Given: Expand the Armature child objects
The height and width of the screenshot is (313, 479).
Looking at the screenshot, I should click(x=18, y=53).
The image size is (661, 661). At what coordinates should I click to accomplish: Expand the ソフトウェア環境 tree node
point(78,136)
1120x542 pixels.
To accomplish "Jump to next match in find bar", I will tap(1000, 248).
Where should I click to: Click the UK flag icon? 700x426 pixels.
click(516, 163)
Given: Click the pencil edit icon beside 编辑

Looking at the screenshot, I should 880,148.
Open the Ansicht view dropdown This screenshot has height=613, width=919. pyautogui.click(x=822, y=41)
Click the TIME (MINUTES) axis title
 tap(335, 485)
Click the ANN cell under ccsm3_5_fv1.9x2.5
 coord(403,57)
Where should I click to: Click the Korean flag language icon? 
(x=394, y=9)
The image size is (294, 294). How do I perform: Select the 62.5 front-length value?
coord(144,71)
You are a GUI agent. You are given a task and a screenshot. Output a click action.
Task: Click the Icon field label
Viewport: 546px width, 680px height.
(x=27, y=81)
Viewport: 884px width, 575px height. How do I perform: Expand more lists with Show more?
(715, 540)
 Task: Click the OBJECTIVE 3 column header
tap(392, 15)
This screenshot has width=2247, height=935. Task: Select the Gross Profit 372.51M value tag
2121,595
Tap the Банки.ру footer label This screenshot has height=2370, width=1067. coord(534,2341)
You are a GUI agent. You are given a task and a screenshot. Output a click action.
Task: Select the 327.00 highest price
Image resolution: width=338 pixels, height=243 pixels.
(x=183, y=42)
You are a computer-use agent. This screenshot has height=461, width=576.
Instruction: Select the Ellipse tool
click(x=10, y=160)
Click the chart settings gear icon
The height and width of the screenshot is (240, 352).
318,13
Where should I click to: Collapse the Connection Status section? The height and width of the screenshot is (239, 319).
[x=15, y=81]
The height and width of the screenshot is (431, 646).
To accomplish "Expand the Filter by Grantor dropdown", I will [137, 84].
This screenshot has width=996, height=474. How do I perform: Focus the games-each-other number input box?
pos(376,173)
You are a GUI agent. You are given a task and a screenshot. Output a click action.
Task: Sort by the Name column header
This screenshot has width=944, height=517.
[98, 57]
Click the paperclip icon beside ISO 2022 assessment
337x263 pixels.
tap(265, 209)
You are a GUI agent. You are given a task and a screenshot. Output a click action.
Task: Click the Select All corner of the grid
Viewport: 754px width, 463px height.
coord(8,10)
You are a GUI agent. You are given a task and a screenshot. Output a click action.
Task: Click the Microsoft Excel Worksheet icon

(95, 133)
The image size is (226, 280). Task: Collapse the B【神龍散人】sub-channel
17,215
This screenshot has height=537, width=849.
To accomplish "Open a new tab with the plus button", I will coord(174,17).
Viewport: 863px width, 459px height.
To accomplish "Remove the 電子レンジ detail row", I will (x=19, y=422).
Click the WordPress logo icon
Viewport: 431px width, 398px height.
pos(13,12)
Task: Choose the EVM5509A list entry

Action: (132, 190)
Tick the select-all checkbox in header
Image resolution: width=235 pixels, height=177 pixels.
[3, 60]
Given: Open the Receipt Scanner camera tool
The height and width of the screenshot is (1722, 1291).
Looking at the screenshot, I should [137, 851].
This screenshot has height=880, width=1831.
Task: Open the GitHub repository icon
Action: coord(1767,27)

## DESCRIPTION OF THE TASK
Copy each record exactly, leaving nothing out.

## SOLUTION TO THIS EXERCISE
Given: Expand the Armature child objects
The height and width of the screenshot is (313, 479).
Looking at the screenshot, I should click(x=18, y=53).
The image size is (661, 661). At what coordinates should I click to accomplish: Expand the ソフトウェア環境 tree node
point(78,136)
1120x542 pixels.
To accomplish "Jump to next match in find bar", I will tap(1000, 248).
Where should I click to: Click the UK flag icon? 700x426 pixels.
click(516, 163)
Given: Click the pencil edit icon beside 编辑

Looking at the screenshot, I should 880,148.
Open the Ansicht view dropdown This screenshot has height=613, width=919. pyautogui.click(x=822, y=41)
Click the TIME (MINUTES) axis title
 tap(335, 485)
Click the ANN cell under ccsm3_5_fv1.9x2.5
 coord(403,57)
Where should I click to: Click the Korean flag language icon? 
(x=394, y=9)
The image size is (294, 294). How do I perform: Select the 62.5 front-length value?
coord(144,71)
You are a GUI agent. You are given a task and a screenshot. Output a click action.
Task: Click the Icon field label
Viewport: 546px width, 680px height.
(x=27, y=81)
Viewport: 884px width, 575px height. How do I perform: Expand more lists with Show more?
(715, 540)
 Task: Click the OBJECTIVE 3 column header
tap(392, 15)
This screenshot has width=2247, height=935. Task: Select the Gross Profit 372.51M value tag
2121,595
Tap the Банки.ру footer label This screenshot has height=2370, width=1067. coord(534,2341)
You are a GUI agent. You are given a task and a screenshot. Output a click action.
Task: Select the 327.00 highest price
Image resolution: width=338 pixels, height=243 pixels.
(x=183, y=42)
You are a computer-use agent. This screenshot has height=461, width=576.
Instruction: Select the Ellipse tool
click(x=10, y=160)
Click the chart settings gear icon
The height and width of the screenshot is (240, 352).
318,13
Where should I click to: Collapse the Connection Status section? The height and width of the screenshot is (239, 319).
[x=15, y=81]
The height and width of the screenshot is (431, 646).
To accomplish "Expand the Filter by Grantor dropdown", I will [137, 84].
This screenshot has width=996, height=474. How do I perform: Focus the games-each-other number input box?
pos(376,173)
You are a GUI agent. You are given a task and a screenshot. Output a click action.
Task: Sort by the Name column header
This screenshot has width=944, height=517.
[98, 57]
Click the paperclip icon beside ISO 2022 assessment
337x263 pixels.
tap(265, 209)
You are a GUI agent. You are given a task and a screenshot. Output a click action.
Task: Click the Select All corner of the grid
Viewport: 754px width, 463px height.
coord(8,10)
You are a GUI agent. You are given a task and a screenshot. Output a click action.
Task: Click the Microsoft Excel Worksheet icon

(95, 133)
The image size is (226, 280). Task: Collapse the B【神龍散人】sub-channel
17,215
This screenshot has height=537, width=849.
To accomplish "Open a new tab with the plus button", I will coord(174,17).
Viewport: 863px width, 459px height.
To accomplish "Remove the 電子レンジ detail row", I will (x=19, y=422).
Click the WordPress logo icon
Viewport: 431px width, 398px height.
pos(13,12)
Task: Choose the EVM5509A list entry

Action: (132, 190)
Tick the select-all checkbox in header
Image resolution: width=235 pixels, height=177 pixels.
[3, 60]
Given: Open the Receipt Scanner camera tool
The height and width of the screenshot is (1722, 1291).
Looking at the screenshot, I should [137, 851].
This screenshot has height=880, width=1831.
Task: Open the GitHub repository icon
Action: coord(1767,27)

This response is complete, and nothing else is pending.